= Wei Pu =

Wei Pu (衛朴; Wade-Giles: Wei P'u) was a Chinese astronomer and politician of the Northern Song dynasty. He was born a commoner, but eventually rose to prominence as an astronomer working for the imperial court at the capital of Kaifeng. Wei became a trusted colleague of the famous Northern Song polymath statesman and scientist Shen Kuo, who served as the head official for the Bureau of Astronomy, and worked on various projects with Wei Pu.

==Achievements at court==
When Shen Kuo became the Supervisor of the Directorate of Astronomy in 1072 AD, Wei Pu became Shen's protégé, and was eager to partake in Shen's ideal reforms to the Chinese calendar system. With the aid of many different scholars and a large assortment of gathered books written on astronomy, Shen and Wei embarked on this enormous project. With the aid of Wei Pu, Shen planned to make a series of nightly astronomical observations over a period of five years. To allow more accurate astronomical observations and recordings, Shen Kuo improved the technical designs of the rotating armillary sphere, the gnomon, the clepsydra clock, and the sighting tube. Shen Kuo calibrated the standard diameter of the sighting tube's width, hence allowing the observation of the pole star indefinitely (which had shifted since the time of Zu Geng in the 5th century). With these, Shen and Wei attempted to predict the mean speeds of the planets as well as the accurate positions of the planets in their orbits. They established a system of observing and recording on a star map the exact coordinates of the planets, done three times a night for a total of five years. Shen Kuo made a cosmological hypotheses in explaining the variations of planetary motions, including the concept of retrogradation. On the other hand, Wei Pu realized that the old calculation technique for the mean sun was inaccurate compared to the apparent sun, since the latter was ahead of it in the accelerated phase of motion, and behind it in the retarded phase. Hence, he incorporated solar motion into the eclipse theory.

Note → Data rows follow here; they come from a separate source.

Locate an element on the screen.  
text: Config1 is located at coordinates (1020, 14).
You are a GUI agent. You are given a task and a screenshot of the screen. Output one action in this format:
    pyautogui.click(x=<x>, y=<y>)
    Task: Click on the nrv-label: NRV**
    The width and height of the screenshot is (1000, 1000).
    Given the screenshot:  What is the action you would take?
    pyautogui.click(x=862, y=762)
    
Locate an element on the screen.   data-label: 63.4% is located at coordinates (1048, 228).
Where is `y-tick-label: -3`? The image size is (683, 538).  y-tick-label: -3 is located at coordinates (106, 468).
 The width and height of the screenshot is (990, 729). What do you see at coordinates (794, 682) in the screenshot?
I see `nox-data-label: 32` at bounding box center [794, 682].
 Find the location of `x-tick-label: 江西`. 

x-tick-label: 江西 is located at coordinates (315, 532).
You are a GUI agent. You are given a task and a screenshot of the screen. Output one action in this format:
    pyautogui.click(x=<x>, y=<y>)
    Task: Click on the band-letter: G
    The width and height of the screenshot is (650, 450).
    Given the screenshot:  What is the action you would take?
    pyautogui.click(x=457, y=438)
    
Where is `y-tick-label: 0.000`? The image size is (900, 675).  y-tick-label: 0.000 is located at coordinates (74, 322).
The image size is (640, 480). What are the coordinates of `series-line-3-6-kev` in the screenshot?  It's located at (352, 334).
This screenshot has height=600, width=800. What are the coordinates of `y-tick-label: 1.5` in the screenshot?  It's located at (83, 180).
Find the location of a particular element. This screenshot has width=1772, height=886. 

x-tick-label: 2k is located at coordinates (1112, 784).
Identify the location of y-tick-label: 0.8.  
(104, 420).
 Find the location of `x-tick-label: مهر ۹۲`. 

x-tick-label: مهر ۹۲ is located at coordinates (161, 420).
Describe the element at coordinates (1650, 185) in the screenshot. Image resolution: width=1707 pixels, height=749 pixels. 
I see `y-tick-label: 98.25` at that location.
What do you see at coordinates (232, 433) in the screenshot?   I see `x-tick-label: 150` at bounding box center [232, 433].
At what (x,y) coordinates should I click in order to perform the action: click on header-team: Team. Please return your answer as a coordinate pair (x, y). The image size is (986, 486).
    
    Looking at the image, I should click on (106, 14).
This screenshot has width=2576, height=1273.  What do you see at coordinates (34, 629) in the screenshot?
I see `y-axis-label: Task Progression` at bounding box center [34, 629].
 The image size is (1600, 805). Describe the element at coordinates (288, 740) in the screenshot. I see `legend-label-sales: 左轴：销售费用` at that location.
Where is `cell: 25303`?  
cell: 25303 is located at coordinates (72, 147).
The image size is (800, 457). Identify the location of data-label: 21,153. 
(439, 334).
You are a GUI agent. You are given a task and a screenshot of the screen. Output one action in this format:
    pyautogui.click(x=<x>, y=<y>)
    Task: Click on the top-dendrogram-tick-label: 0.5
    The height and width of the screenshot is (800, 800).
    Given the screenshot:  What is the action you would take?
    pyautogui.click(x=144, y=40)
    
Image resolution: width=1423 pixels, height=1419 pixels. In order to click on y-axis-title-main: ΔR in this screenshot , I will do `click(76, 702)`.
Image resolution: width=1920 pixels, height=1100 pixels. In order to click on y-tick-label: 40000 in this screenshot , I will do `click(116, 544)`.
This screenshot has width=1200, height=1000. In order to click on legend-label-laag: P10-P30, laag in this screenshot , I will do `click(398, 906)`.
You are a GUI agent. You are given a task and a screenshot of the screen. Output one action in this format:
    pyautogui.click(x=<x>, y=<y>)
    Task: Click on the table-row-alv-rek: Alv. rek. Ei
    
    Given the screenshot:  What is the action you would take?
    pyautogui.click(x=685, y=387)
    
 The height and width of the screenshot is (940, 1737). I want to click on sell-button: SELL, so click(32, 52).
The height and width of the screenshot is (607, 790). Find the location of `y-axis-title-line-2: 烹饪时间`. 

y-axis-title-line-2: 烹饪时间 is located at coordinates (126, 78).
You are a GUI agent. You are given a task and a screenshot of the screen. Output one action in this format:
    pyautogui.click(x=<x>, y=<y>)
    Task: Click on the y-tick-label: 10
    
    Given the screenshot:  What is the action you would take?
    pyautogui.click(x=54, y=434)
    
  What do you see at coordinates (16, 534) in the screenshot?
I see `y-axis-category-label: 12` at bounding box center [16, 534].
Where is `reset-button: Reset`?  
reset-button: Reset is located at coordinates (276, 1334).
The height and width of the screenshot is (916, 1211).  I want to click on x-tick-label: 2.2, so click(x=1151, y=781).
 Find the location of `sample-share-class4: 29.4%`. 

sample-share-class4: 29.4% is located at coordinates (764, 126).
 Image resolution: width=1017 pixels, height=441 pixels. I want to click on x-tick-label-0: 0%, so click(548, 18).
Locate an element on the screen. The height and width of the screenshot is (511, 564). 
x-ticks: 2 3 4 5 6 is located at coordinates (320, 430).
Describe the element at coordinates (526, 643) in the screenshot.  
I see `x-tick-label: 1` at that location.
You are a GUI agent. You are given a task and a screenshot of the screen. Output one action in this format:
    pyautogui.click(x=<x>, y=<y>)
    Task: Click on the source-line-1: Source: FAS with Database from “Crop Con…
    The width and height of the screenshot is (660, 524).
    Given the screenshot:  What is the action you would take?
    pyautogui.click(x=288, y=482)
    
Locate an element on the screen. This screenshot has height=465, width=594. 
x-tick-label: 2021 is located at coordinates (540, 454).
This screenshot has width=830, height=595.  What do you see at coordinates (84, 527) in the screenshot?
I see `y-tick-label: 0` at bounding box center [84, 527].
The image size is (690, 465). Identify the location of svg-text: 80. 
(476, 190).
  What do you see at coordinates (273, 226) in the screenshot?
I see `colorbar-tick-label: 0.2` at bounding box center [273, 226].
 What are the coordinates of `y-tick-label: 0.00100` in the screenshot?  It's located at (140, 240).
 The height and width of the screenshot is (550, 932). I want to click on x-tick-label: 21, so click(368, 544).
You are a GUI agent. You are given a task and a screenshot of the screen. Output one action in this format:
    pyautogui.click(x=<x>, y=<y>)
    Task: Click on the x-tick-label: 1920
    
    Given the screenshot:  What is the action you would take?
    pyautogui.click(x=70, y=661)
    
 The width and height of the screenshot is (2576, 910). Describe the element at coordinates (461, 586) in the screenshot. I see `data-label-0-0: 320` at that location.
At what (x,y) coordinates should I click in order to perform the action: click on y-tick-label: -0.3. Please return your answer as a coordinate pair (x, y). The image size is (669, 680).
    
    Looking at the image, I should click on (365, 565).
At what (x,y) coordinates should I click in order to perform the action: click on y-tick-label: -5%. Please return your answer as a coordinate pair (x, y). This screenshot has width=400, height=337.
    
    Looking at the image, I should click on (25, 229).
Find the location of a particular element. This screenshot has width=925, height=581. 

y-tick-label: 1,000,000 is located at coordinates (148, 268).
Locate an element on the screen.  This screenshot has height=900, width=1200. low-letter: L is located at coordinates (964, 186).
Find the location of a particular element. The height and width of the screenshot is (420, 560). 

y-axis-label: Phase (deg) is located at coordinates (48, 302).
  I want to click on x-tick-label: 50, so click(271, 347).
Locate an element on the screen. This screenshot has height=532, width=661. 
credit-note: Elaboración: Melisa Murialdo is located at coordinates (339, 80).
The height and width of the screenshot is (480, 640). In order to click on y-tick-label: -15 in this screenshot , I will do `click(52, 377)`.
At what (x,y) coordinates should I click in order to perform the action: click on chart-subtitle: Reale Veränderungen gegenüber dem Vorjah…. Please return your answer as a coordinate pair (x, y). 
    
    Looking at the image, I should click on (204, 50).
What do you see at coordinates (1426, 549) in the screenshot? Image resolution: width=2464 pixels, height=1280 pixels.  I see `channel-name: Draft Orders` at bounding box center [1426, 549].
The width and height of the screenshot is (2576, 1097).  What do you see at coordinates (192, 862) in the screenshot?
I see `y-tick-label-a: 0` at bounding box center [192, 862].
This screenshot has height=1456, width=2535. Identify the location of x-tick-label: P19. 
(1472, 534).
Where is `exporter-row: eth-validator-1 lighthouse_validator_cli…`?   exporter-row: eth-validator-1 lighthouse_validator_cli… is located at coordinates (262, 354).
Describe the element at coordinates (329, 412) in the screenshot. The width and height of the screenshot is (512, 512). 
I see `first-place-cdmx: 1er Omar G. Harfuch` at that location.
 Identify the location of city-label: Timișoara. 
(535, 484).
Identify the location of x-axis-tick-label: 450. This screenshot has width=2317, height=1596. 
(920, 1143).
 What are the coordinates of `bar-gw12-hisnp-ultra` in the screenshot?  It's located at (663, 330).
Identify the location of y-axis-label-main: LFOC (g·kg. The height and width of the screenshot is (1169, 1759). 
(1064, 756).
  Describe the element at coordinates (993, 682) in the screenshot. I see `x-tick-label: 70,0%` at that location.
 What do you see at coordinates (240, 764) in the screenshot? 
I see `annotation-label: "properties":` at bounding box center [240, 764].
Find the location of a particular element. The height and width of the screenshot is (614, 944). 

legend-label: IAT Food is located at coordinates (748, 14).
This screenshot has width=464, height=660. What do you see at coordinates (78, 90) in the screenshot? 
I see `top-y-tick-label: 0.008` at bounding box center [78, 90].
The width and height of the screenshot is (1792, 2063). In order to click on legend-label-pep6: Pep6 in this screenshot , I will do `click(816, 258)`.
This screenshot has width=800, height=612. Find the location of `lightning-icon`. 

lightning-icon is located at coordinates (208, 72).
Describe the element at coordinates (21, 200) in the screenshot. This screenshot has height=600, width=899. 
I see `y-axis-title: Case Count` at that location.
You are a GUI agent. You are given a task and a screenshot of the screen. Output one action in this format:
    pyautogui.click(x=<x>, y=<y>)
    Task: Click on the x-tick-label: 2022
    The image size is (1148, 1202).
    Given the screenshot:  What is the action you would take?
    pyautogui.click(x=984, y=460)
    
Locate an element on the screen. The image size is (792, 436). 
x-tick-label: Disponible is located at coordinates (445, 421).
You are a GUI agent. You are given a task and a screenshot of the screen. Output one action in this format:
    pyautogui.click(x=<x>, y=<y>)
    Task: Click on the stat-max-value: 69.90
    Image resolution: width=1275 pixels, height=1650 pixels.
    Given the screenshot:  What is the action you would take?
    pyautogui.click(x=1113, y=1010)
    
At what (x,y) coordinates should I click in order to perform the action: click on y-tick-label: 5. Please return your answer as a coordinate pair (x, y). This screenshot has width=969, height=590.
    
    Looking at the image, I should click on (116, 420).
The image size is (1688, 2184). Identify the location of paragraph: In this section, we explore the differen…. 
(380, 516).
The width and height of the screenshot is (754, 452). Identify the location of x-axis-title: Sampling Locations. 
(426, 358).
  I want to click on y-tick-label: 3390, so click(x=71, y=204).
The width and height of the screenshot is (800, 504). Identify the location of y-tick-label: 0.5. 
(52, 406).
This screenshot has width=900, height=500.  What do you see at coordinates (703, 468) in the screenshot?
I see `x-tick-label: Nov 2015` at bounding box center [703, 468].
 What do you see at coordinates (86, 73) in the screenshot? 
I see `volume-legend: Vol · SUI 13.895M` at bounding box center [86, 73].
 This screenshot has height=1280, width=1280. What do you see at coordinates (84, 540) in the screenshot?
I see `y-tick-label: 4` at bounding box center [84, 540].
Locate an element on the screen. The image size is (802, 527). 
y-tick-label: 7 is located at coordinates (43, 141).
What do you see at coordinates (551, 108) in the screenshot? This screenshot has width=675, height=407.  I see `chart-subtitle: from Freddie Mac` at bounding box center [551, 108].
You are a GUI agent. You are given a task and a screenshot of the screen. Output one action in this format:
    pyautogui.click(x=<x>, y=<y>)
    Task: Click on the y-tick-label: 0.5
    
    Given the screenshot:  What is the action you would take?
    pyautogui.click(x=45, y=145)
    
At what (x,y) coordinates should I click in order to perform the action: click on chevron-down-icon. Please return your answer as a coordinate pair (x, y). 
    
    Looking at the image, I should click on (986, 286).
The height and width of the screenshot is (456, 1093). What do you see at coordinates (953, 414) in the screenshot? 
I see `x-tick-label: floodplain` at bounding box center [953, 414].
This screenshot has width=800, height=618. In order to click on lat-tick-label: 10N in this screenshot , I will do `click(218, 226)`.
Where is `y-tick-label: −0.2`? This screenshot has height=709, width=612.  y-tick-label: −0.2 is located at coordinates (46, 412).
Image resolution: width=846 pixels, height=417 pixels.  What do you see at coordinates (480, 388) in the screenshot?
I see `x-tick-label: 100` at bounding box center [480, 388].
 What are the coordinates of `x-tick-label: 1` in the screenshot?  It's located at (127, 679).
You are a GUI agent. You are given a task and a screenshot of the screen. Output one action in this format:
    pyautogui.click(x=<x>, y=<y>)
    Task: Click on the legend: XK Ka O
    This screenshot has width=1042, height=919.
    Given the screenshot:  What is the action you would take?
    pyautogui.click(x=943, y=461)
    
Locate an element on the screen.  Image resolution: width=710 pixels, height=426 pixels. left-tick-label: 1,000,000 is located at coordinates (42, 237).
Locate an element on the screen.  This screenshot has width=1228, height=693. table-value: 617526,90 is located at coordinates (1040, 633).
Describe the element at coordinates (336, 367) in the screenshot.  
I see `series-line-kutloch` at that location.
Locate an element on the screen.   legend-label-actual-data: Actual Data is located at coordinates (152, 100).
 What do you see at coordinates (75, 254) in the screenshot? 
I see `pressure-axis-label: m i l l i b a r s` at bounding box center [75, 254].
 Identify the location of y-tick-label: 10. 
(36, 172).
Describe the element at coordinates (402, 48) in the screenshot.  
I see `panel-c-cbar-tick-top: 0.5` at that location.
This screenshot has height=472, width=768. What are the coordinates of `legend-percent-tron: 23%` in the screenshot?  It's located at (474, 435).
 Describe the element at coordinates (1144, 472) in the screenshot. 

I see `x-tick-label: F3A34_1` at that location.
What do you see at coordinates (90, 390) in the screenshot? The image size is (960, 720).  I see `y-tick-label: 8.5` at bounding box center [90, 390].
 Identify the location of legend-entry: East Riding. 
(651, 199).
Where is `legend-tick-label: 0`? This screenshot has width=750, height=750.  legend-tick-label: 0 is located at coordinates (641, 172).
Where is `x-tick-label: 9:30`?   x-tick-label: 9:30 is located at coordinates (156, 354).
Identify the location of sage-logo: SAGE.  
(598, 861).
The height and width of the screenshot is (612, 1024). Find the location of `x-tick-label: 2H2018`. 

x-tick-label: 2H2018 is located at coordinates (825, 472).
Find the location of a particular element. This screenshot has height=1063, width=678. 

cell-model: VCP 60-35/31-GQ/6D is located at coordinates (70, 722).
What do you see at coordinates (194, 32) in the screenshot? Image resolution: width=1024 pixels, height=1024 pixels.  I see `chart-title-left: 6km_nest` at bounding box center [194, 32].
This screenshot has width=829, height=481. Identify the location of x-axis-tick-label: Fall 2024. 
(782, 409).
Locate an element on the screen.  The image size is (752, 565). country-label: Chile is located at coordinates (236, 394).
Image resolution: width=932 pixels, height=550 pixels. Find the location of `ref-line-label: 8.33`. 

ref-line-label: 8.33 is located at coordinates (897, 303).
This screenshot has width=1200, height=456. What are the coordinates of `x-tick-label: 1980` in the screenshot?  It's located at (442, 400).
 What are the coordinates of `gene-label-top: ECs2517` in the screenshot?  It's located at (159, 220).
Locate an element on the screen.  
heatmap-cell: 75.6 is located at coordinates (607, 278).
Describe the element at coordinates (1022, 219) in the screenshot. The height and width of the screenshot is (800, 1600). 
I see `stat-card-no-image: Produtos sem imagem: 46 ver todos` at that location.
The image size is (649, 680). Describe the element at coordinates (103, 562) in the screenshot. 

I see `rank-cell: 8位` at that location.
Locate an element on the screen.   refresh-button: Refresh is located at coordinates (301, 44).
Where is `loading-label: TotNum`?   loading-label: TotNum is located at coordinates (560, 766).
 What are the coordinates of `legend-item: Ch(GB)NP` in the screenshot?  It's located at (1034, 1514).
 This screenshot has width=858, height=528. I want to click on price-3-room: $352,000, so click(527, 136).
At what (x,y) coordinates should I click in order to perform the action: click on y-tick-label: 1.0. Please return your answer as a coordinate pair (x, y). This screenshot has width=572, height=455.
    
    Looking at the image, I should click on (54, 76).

The Song Dynasty astronomers of Wei's day still retained the lunar theory and coordinates of the earlier Tang astronomer, mathematician, and mechanical engineer Yi Xing (683-727 AD), which after 350 years had devolved into a state of considerable error. To fix this, Shen and Wei kept similar astronomical records, three times a night over five years, for the orbital path of the moon. Wei and Shen's work was deeply opposed by the officials and fellow astronomers at court, who were offended by their insistence that the coordinates of the renowned Yi Xing were inaccurate. The elite, well-educated ministers and leading astronomers were also insulted by the fact that Wei Pu was born a commoner, yet held more expertise in his field than many of them. When Wei and Shen made a public demonstration using the gnomon to prove the doubtful wrong, the other ministers reluctantly agreed to correct the lunar error. Although correcting the lunar error was a success, the other ministers and officials eventually dismissed Wei and Shen's recorded course plotting of planetary motions, while the court relied upon the inefficient and older model. This meant that only the very worst errors were corrected for planetary motion, and in his disappointment, Shen wrote, "How sad that the backbiting of that bunch of calendar-makers could have kept him from bringing his art to fruition!"